*YOUR TASKS*
1) Answer these questions from the passage on transcutaneous CO2 monitoring:
(a) To what minimum temperature did Nishiyama T et al think the electrodes should be heated?
(b) What electrode temperature did the study choose?
(c) Within what range of PETCO2 was the correlation among PETCO2, PTCCO2 and PaCO2 observed?
2) Extend the passage on transcutaneous CO2 monitoring, picking up after its last sentence.

··· EXTRACT TO READ ···

Previous studies have found that PTCCO2 can precisely estimate PaCO2, however many technical factors can still affect the accuracy of PTCCO2 monitoring, including monitor factors (penetration of air bubbles, incorrect electrode positions, damage of electrode membranes, and inaccurate calibration, etc.) and patients factors (skin blood perfusion, skin thickness, edema, dehydration, vascular active drug and anoxic acidosis. etc.) [14–16]. Heating electrodes can improve the reaction time, and increase local blood flow by the formation of local capillary arterialization, but it can also significantly lower the accuracy of the measurements. Nishiyama T et al [17] thought the electrodes should be heated to at least 43℃ to guarantee more accurate estimates of PaCO2 and PaO2. Sorensen LC et al [18] found that lower electrode temperature increases the system error of measured values in premature and neonates. The higher the temperature is, the greater the risk of skin burns will be. Hence, we chose 44℃ as the electrode temperature. No patients occurred with skin scald. Some of them had erythema, especially for females, which had faded away within 24h.
The present study has several limitations: First, we have not distinguished which patients developed subcutaneous emphysema, although no obvious subcutaneous emphysema was observed in the study. Second, the most accurate electrode position in the lateral decubitus position is still unknown. Third, there are not enough time points for each patient to be analyzed and a longer time span (somewhere after > 90 mins) is preferred to further observe the relationship between PETCO2, PTCCO2 and PaCO2. Fourth, we only observed the correlation among PETCO2, PTCCO2 and PaCO2 when PETCO2 was within 35 mmHg – 50 mmHg which means we have no idea about the data out of the above range when patients undergoing retroperitoneoscopic urologic surgery.

··· RECORDED INFORMATION ···

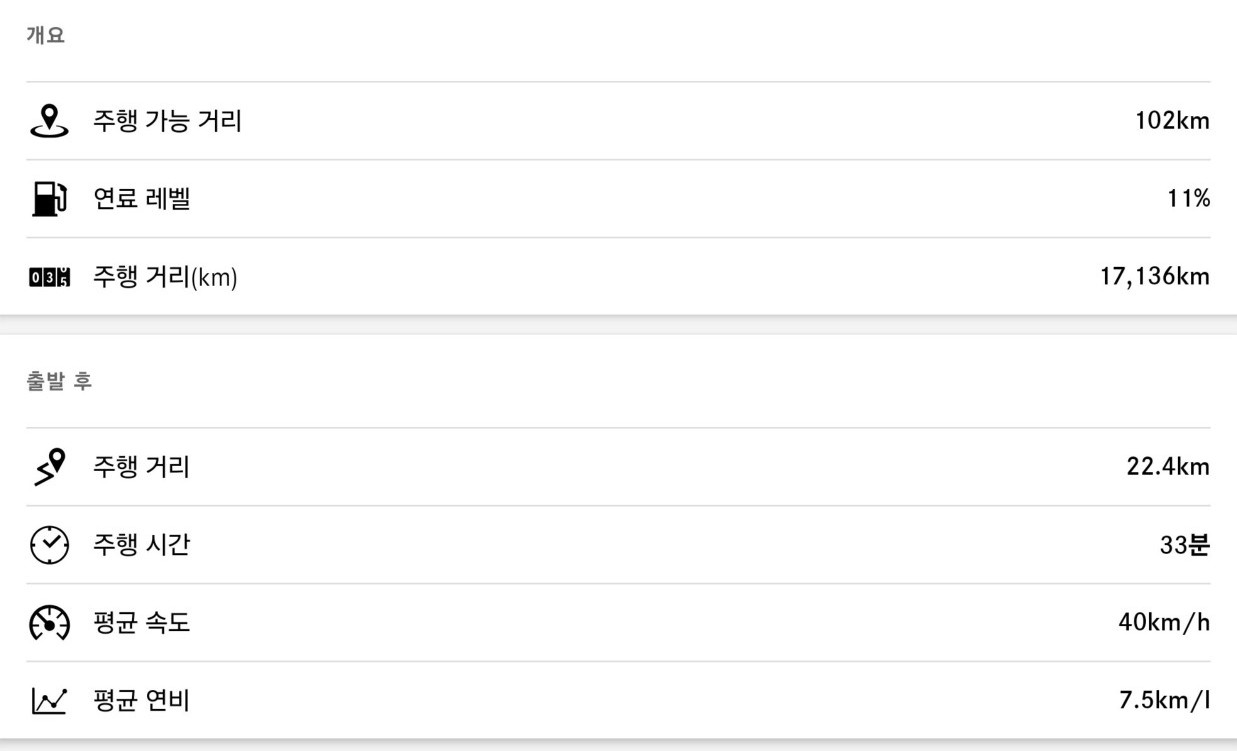This screenshot has height=751, width=1237.
Task: Select the 연료 레벨 label
Action: pyautogui.click(x=141, y=199)
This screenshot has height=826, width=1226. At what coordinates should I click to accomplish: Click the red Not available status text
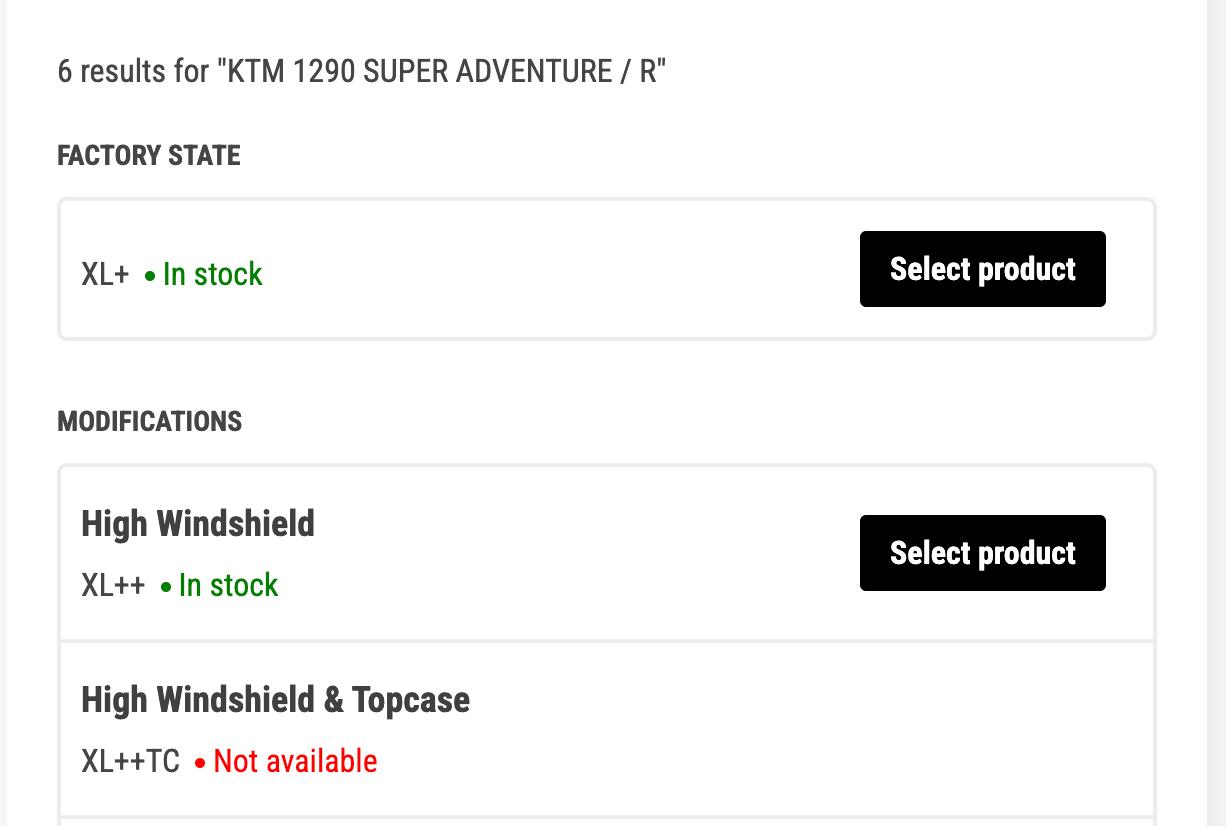(x=295, y=761)
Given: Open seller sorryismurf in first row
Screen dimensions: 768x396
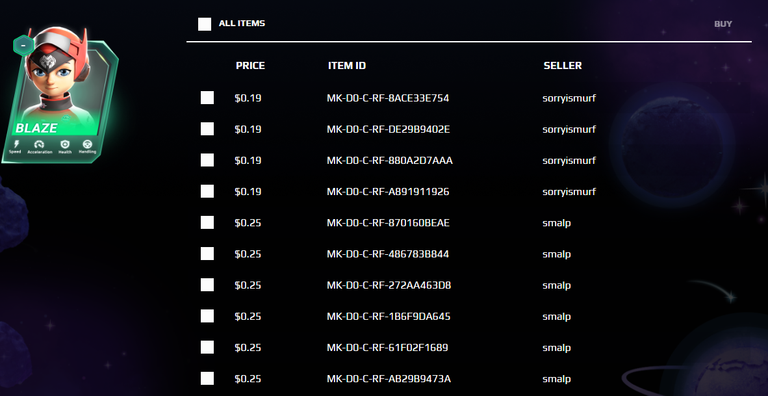Looking at the screenshot, I should [x=569, y=98].
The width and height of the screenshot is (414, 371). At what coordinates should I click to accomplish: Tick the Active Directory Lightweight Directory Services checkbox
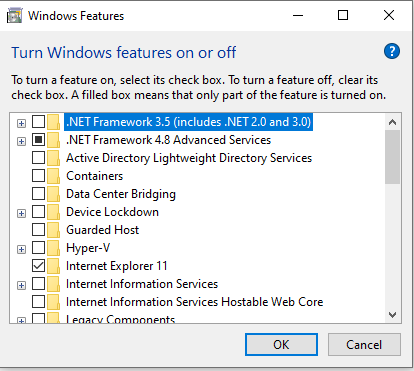pyautogui.click(x=38, y=158)
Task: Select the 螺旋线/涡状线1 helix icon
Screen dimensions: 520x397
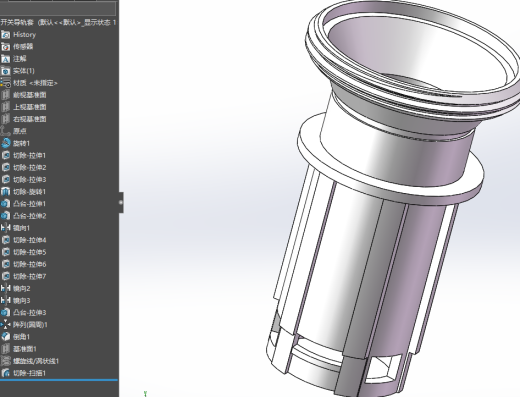Action: coord(5,361)
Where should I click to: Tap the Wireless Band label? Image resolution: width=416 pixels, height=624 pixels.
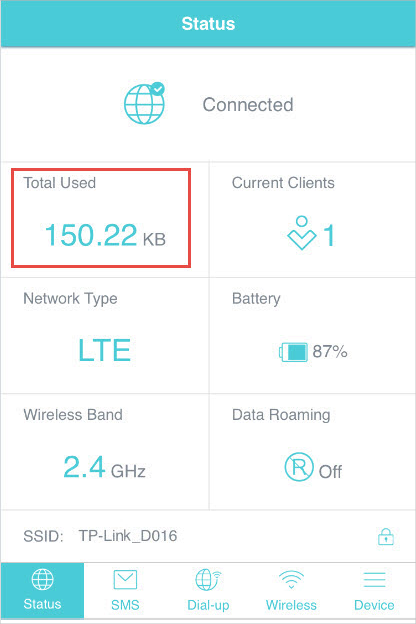pyautogui.click(x=73, y=415)
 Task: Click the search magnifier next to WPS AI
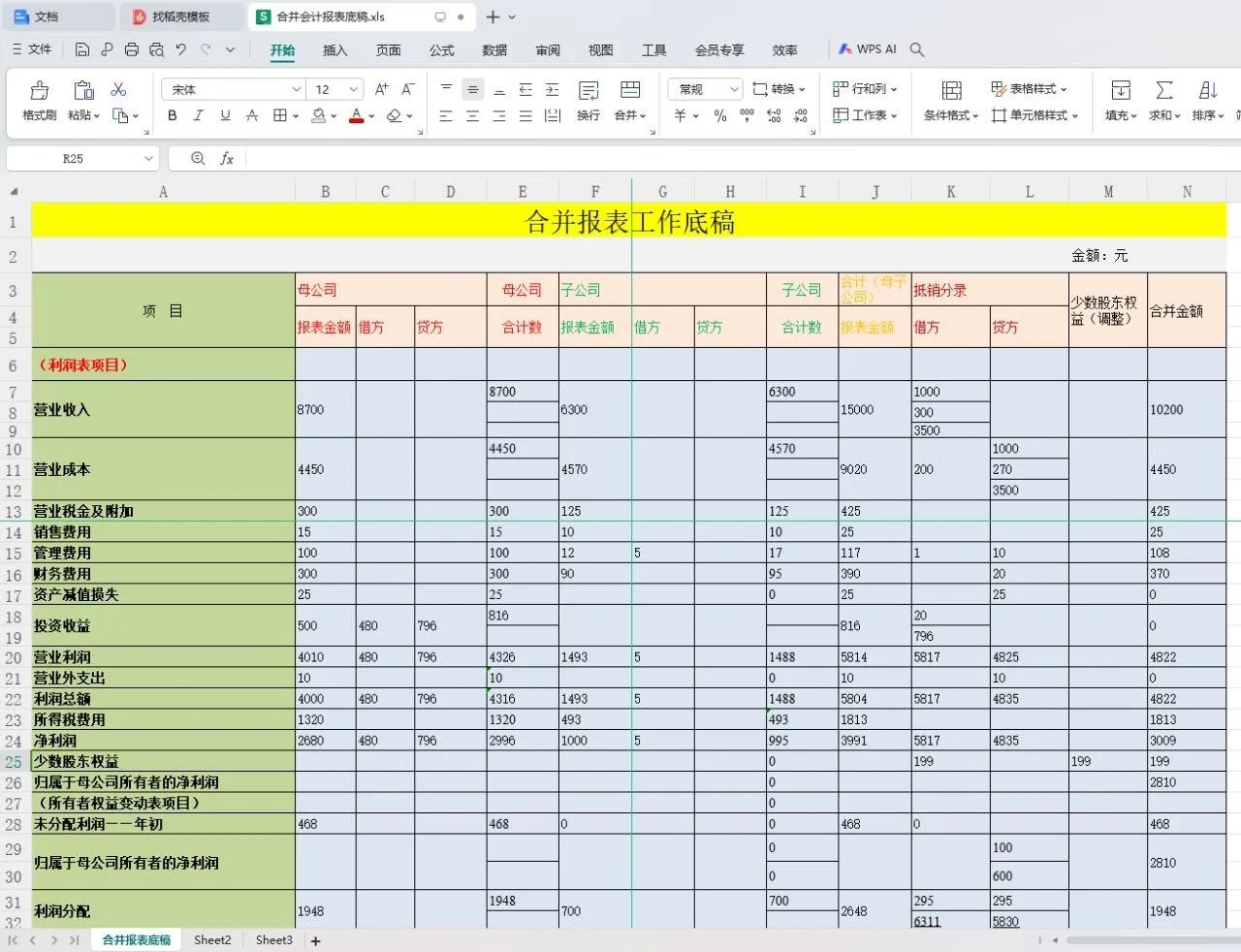(917, 49)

···

*RESULTS OF THE EXERCISE*
1)
(a) At least 43℃
(b) 44℃
(c) 35 mmHg – 50 mmHg

2)
Like BP, HR, and SpO2, PTCCO2 monitoring can be used as another pair of “eyes” during perioperative monitoring for anesthesiologists. What's more important is that PTCCO2 monitoring is a real-time and noninvasive monitoring, without additional trauma to the patients.
In conclusion, PTCCO2 has been proved a more accurate method than PETCO2 monitoring, on the aspect of estimating PaCO2 in patients undergoing retroperitoneoscopic urologic surgery. Although PTCCO2 might never replace the application of PETCO2, it offers an effective approach for continuous PaCO2 monitoring. Also, it provides an early warning in patients who may suffer potential risk of hypercapnia.